Lo richiamo finché non risponde e dall’altra parte sento dirmi parole che avrei desiderato sentire in ogni scelta della mia vita, in ogni momento fondamentale in cui una bambina o donna è pronta a compiere un passo nell’incertezza consapevole di appoggiarsi a una certezza. E quest’ultima ha un nome, ha un volto: si chiama papà.

È una delle prima parole che i bambini imparano perché associano a quel nome una figura importante che sarà presente nella loro vita come punto sicuro a cui tornare. Mi ripete le parole scritte nel messaggio e aggiunge:

Dentro di te sai che cosa vuoi fare. Non avere paura di osare, di provare a realizzare il tuo sogno. Io credo in te e nei tuoi talenti perché so che puoi farcela. Io ti sostengo e non preoccuparti per eventuali spese che devi affrontare.”

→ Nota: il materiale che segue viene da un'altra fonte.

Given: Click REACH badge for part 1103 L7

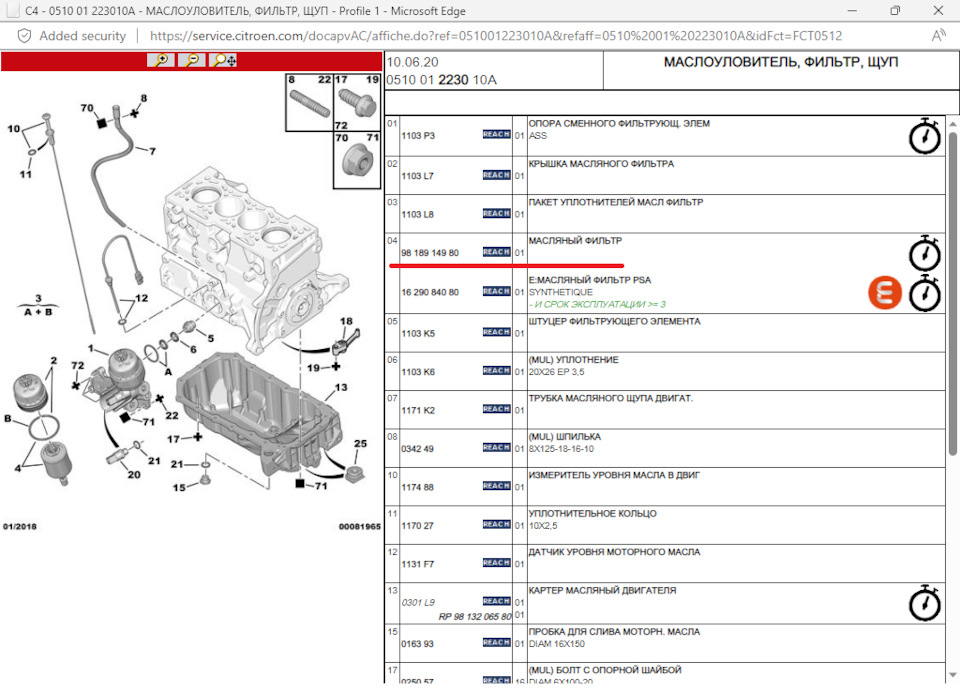Looking at the screenshot, I should point(496,175).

Lo ringrazio perché era l’unica cosa che mi veniva da fare in quel momento. Lo saluto, chiudo la telefonata e mi abitano subito un misto di emozioni e sensazioni: gioia, entusiasmo, smarrimento iniziale e poi pace, sicurezza. Con quelle parole mi sento avvolta in un abbraccio caldo, sento di essere tornata a quel porto sicuro che avevo perso di vista, mi sento ascoltata e rispettata nella mia intimità, mi sento sostenuta e amata. Mi sono permessa di lasciarmi andare, di farmi prendere per mano, di respirare una boccata di aria fresca che riempie i polmoni.

Le sue parole mi nutrono, sono balsamo per il mio cuore, rimarginano un po’ la mia ferita.

Ciò che mi doveva dire era veramente importante, questi cinque minuti di telefonata sono stati uno spiraglio di luce per il mio smarrimento interiore rispetto a un punto di riferimento mancante, lasciandomi una domanda chiara nel cuore: “Come voglio essere dono per l’altro per realizzarmi nella mia vita?”.